View of Lahore with Maharajah Ranjit Singh — a woodcut of about 1870 by an unknown artist, © Victoria and Albert Museum, London, on display at the 2017 exhibition of Lockwood Kipling's work there. In this ancient "hub of hereditary craftsmen," Kipling encountered a "different set of cultural and social dynamics" (Khan 469).
Further proof of Lockwood Kipling's skills, both in school administration and design, as well as in the enlightened promotion of traditional crafts, came with his appointment in 1893 as principal of the Mayo School of Art in Lahore in the Punjab, now the National College of Arts, Pakistan. He was also appointed curator of the Lahore Central Museum. Now he was called upon to design the various exotic banners and hangings for the first Delhi Durbar of 1877, and became a first class curator, promoting Punjabi art and crafts in particular at the various late-Victorian international exhibitions. Thoroughly imbued with the spirit of local crafts, in Lahore he produced wonderfully intricate decorative woodcarving in the traditional manner. He not only ran the educational establishment and museum here, but rebuilt them, making this "cultural quarter of the capital of the Punjab" his "most visible legacy" (Bryant, "Kipling and Architecture," 109).
Lockwood Kipling had not cut himself off from England. His wife had gone home to give birth to their daughter Alice in 1868 (the couple sadly lost a second, prematurely born son in 1870), and his children were sent there early on, and educated there. At the time, at least, his fame spread there too. He was made a Companion of the Order of the Indian Empire (CIE) in 1887, and received his most important commission in England when Queen Victoria requested him to design a Durbar Room at Osborne in 1890-92.
Lockwood Kipling's In Good Season, an illustration including his son's verse in his own book, Beast and Man in India (1891).
Both Lockwood and his wife had published in local papers from the beginning of their time in India, and Lockwood had been much involved in journalism and illustration throughout. In his writing he expressed the prejudices of his time, but in his drawing and painting, as in his leadership as teacher and curator, he had a wonderful inwardness with the people and ways of the subcontinent. Both these aspects are shown in his Beast and Man in India (1891) for which he provided over eighty of the illustrations. After the couple's retirement to Tisbury in Wiltshire in 1893, the "Pater," who had always been deeply interested in his son's work, continued to keep himself busy by illustrating his and various other writings, including Rudyard's Kim (1901).
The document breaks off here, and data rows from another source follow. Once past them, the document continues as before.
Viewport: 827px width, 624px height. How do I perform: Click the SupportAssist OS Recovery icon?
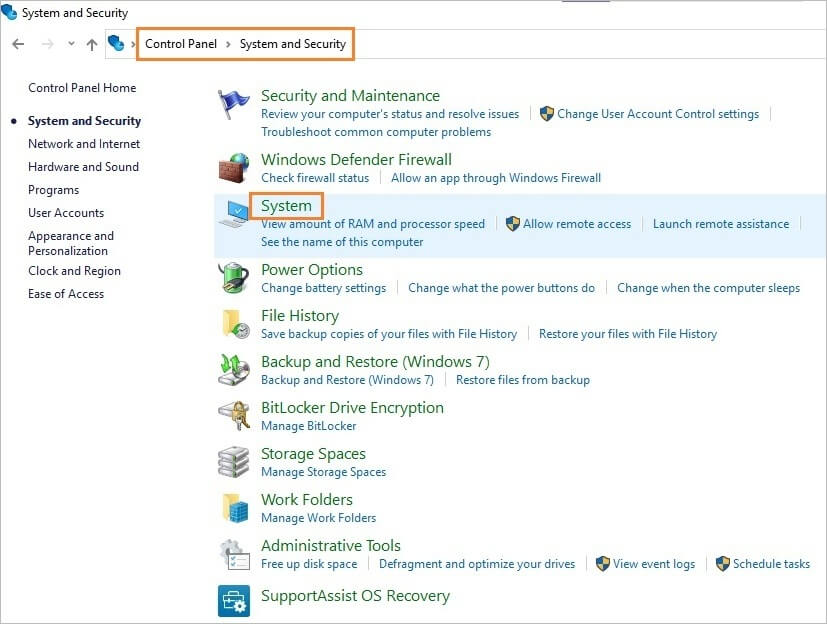click(234, 601)
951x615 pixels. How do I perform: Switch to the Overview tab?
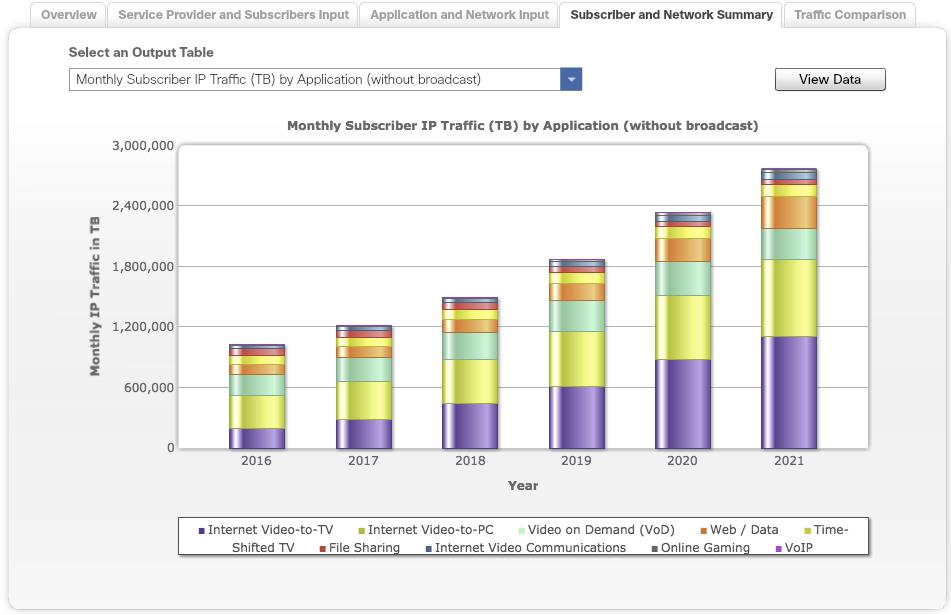coord(67,14)
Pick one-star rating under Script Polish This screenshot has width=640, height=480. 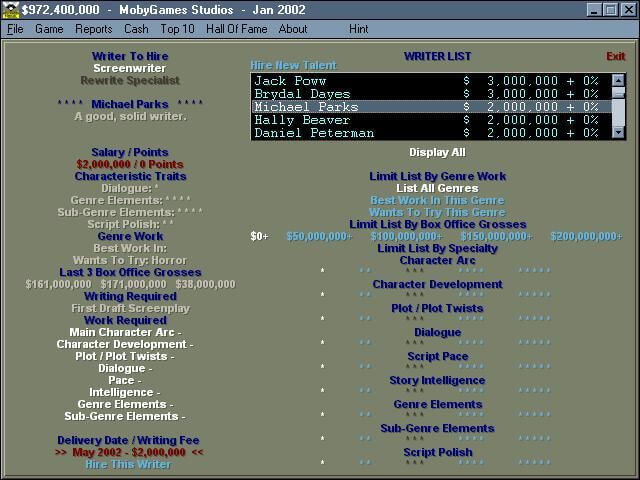click(322, 463)
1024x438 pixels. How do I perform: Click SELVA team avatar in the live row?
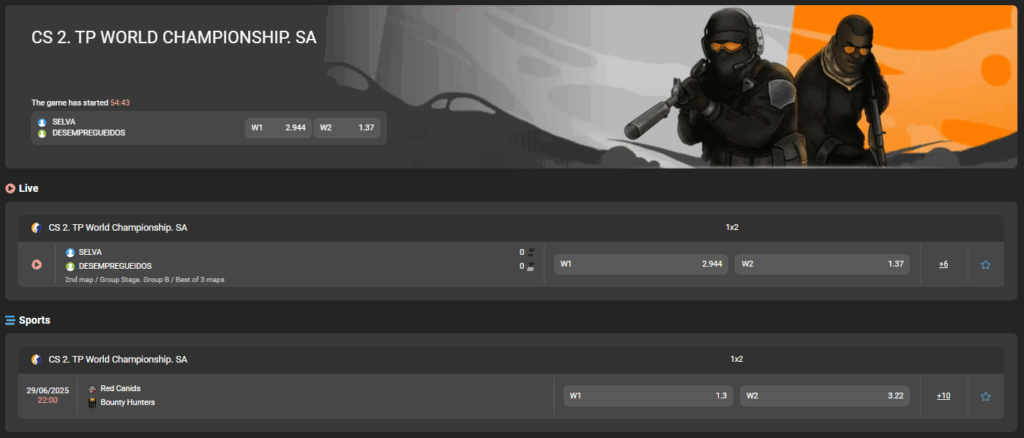70,253
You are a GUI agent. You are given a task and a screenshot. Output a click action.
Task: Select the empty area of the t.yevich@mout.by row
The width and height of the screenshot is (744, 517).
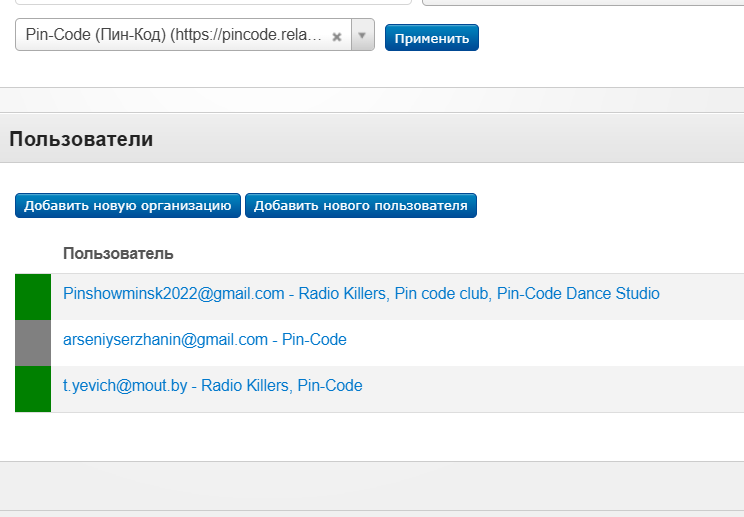click(553, 389)
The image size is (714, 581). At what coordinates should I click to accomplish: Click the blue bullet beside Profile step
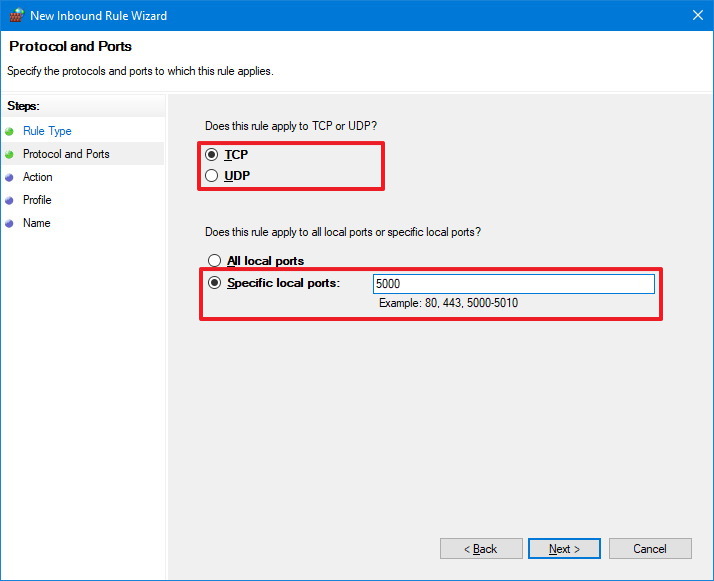tap(9, 200)
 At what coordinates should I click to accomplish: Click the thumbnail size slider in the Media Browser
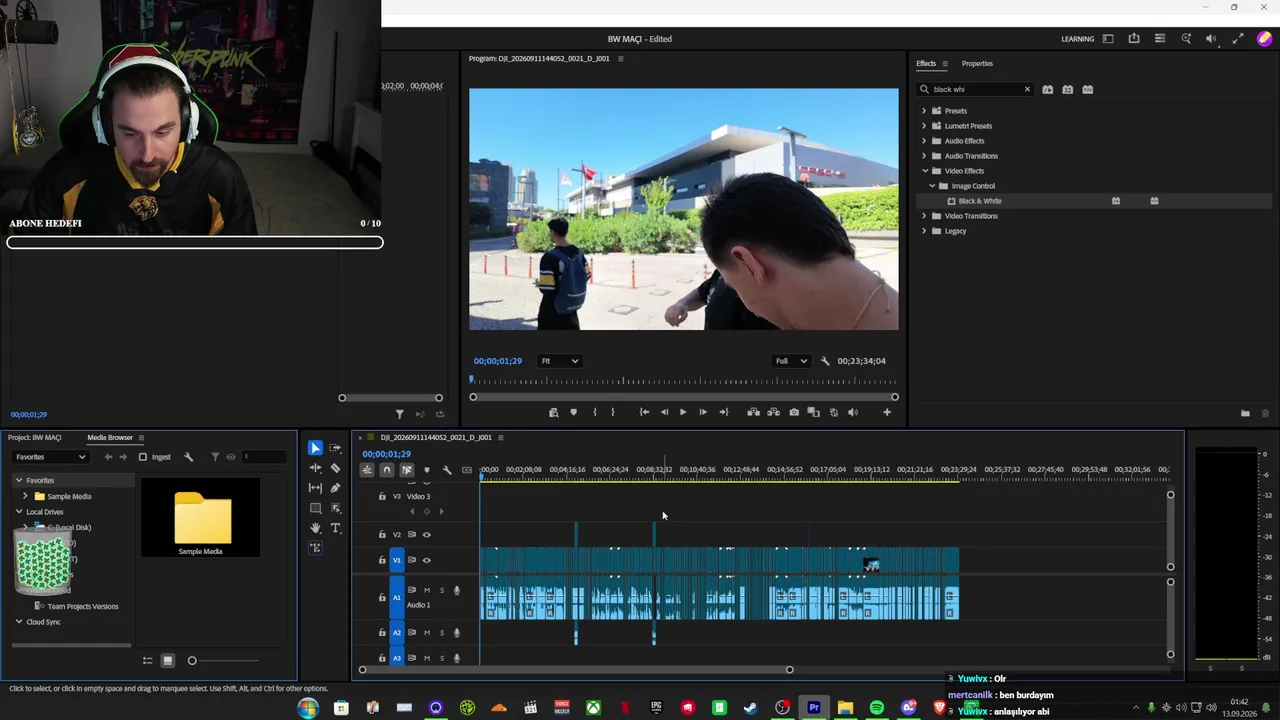[192, 660]
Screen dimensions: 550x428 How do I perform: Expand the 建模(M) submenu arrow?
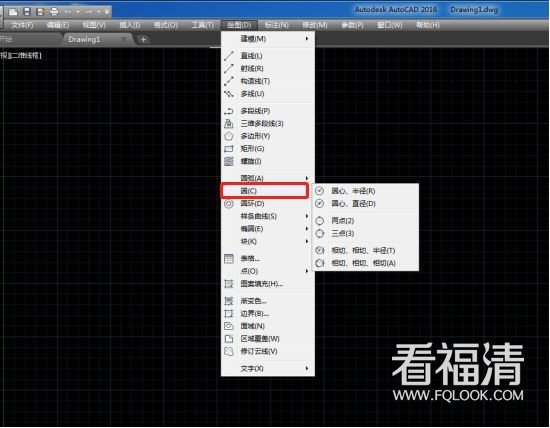coord(307,39)
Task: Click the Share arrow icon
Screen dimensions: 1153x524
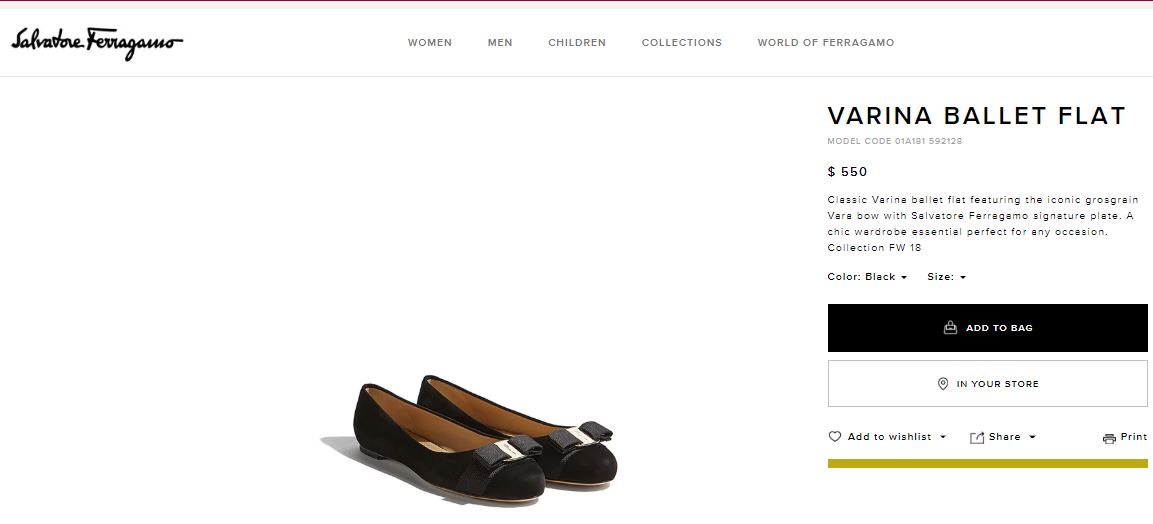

Lockwood Kipling died on 26 January 1911, shortly after his wife. His legacy, however, remains. As for the English side of it, through his tangible contributions to the institutions with which he was involved, and by fulfilling his commissions on or relating to the subcontinent, he added "significantly to English knowledge of the sense and style of Indian art, particularly in the area of traditional handicrafts. His reports from the field on Indian handicraft practice were an important source for British craftsmen and designers in the late nineteenth century" (Tharapur 54). The 2017 exhibition of Lockwood Kipling's work at the Victoria and Albert Museum, and later at the Bard Graduate Centre in New York, should help to raise his profile considerably.
On display at the exhibition, among many exquisite artefacts: the bookplate that Kipling designed for his son in 1909. © National Trust/John Hammond.
Bibliography
Bryant, Julius. "The Careers and Character of 'J. L. K.'" In Bryant and Weber. 37-59.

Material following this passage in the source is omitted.